Exercise:
Output the entries word for word. Omit images.

Collected data entries
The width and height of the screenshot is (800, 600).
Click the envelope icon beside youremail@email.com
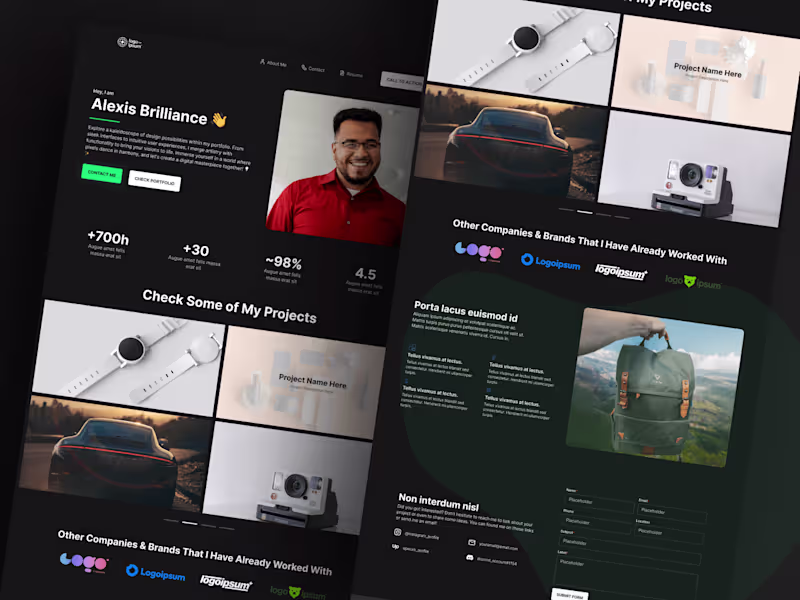click(x=471, y=542)
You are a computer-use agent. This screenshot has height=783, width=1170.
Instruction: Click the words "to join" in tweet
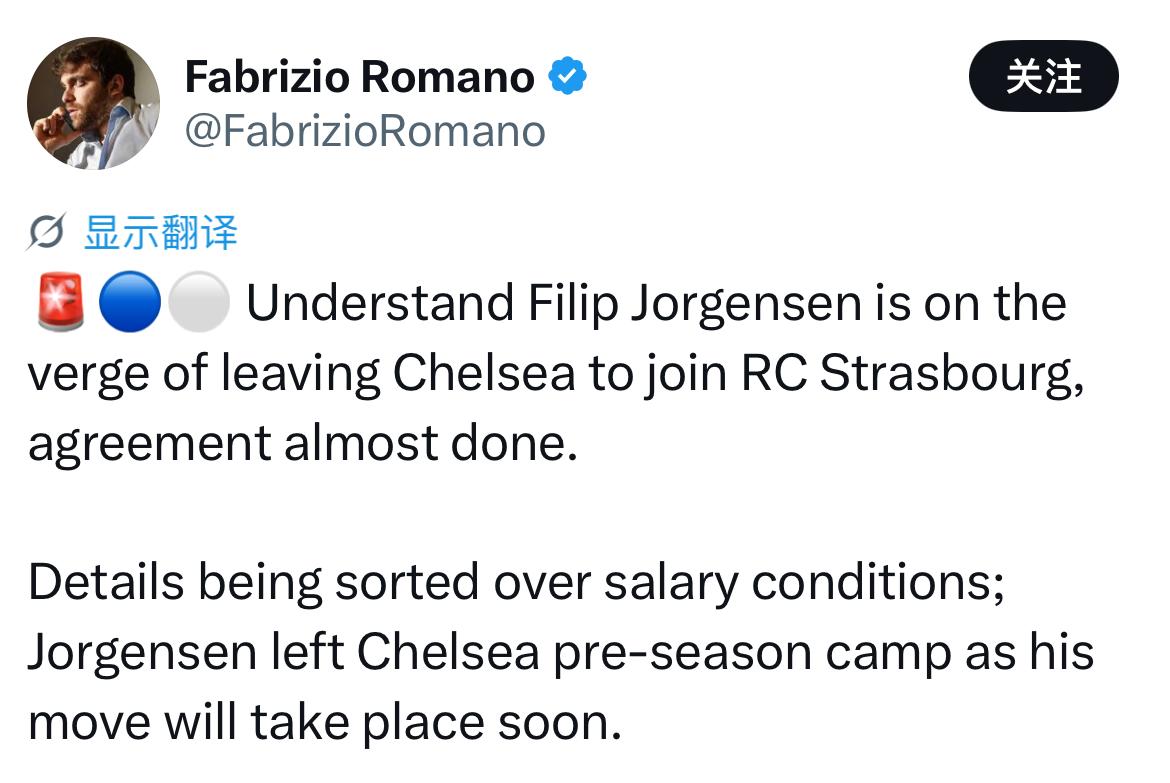pos(657,372)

Reply:
The width and height of the screenshot is (800, 600).
Click the envelope icon beside youremail@email.com
click(x=471, y=542)
You are a computer-use agent. This screenshot has height=783, width=1170.
Instruction: Click the words "to join" in tweet
pos(657,372)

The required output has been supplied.